Vales Point coal plant drops controversial bid for government funding.
The Morrison government put the $8.7m upgrade project on its energy underwriting program shortlist before the last election.
A controversial Morrison government plan to grant up to $8.7m for an upgrade at a coal plant part-owned by power boss Trevor St Baker has been dropped after the company abandoned its bid for the public funding.
The government allocated the grant for a turbine upgrade at the Vales Point generator, in New South Wales’ Hunter Valley, in the October budget, but told the station’s owner, Delta Electricity, it would need to submit a formal application for the money.
Delta wrote to the government in December to say the likely ongoing delay in its application being evaluated would not give it enough time to go ahead with the upgrade at the 1,320 megawatt plant in late 2022 as scheduled, it was revealed on Thursday.
Delta’s managing director, Greg Everett, said the company had expressed interest in receiving the funding to upgrade the 40-year-old plant in early 2019, and the size and complexity of the projects meant contracts needed to be signed last year.
“Given the forward market outlook, the nominal closure of Vales Point in 2029 and proposed changes to electricity industry policy settings, the project is not economically viable without certainty around the [public] funding,” he said in the December statement.
The grant for the coal plant had been criticised by energy experts on grounds including that Delta was profitable and did not need the help, the grid did not need the extra generation capacity and that it made little sense to upgrade ageing coal plants when cleaner options were available.
St Baker’s company bought the plant from the NSW government for just $1m in 2015. By last December it was valued at $221.7m, with profit after tax last financial year of $134.7m.
Delta’s withdrawal from the grant process followed St Baker criticising NSW’s plan to build 12 gigawatts of renewable energy and 2GW of long-duration storage due to its likely impact on his coal plant. The policy passed state parliament with multiparty support in November.
The Vales Point upgrade had been included as the only coal project on a government energy underwriting program shortlist two years ago, before the last election.
It fell out of contention for that program when the government later decided the scheme should be administered by the public green bank, the Clean Energy Finance Corporation, which cannot support coal projects. The government subsequently announced Vales Point would receive a funding grant.
Richie Merzian, the climate and energy program director with the Australia Institute, said Delta’s decision to turn down the grant showed the NSW coal power industry was in trouble.
“Coal power is going the way of the fax machine. Only the Nationals are interested in building more,” he said.

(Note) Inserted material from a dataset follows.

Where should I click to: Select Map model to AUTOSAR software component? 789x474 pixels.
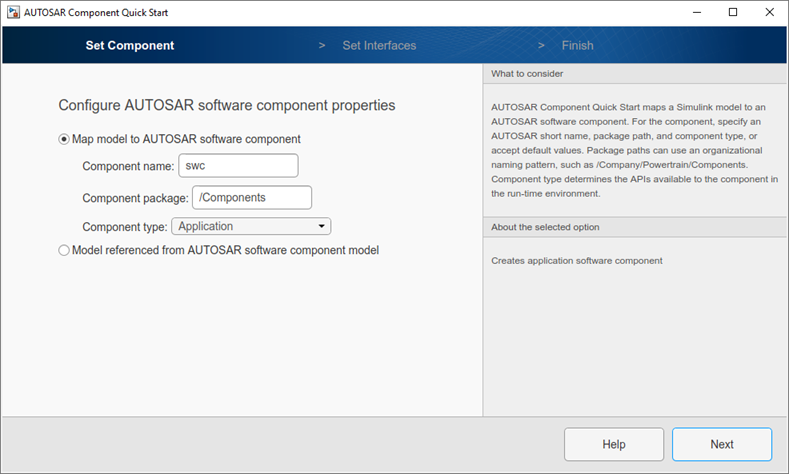(x=64, y=139)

Angus Taylor, the minister for energy and emissions reduction, said it was disappointing that Delta has decided not to go ahead with the project as it would have delivered “additional reliable capacity” and led to the plant emitting about 1m tonnes less than otherwise projected over the next nine years.
Taylor blamed the NSW renewable energy policy introduced by his state Coalition colleagues. “Households and businesses in NSW can’t afford energy policies that put at risk investment in existing and new reliable generation needed to keep energy prices low and the grid secure,” he said.
Matt Kean, the NSW energy minister, rejected the criticism. He said the private sector had announced plans to invest in batteries with a combined maximum output of 2,400MW and a new pumped hydro storage project since the state plan was introduced, and the state government had spent $47m on capital grants for reliable generation.
Everett said the company was still committed to upgrading Vales Point’s other generation unit in April this year.
Delta last year failed in a separate bid to win public funding through the government’s emissions reduction fund for a $14m upgrade at the plant that the company estimated would have reduced its greenhouse gas emissions by just 1.3%.